**The task:**
The answer is all of the data repeated exactly, with each picture omitted.

++++ Material shown ++++

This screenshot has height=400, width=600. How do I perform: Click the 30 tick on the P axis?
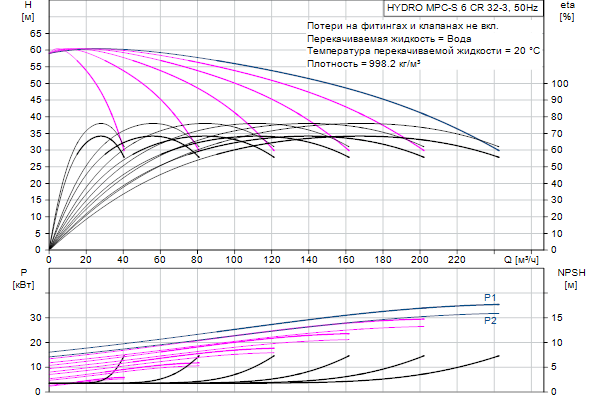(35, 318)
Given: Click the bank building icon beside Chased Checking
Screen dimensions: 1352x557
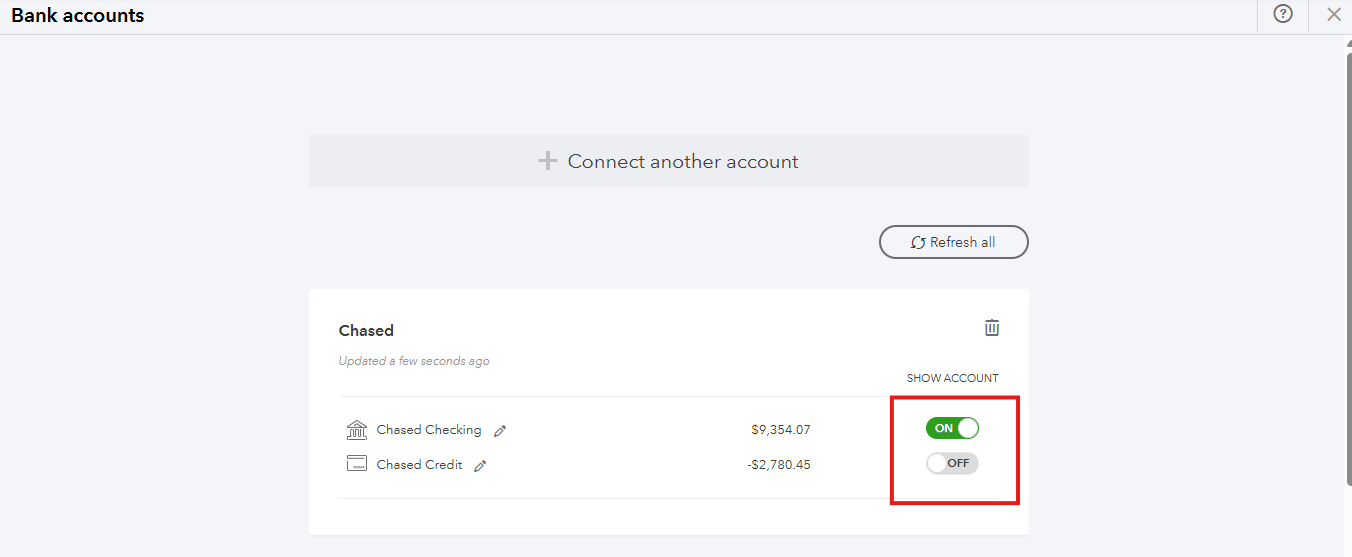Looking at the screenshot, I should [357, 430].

++++

**Expected answer:**
This screenshot has height=400, width=600. How do I perform: Click the 30 tick on the P axis?
(35, 318)
Given: Click the bank building icon beside Chased Checking
Screen dimensions: 1352x557
Looking at the screenshot, I should [357, 430].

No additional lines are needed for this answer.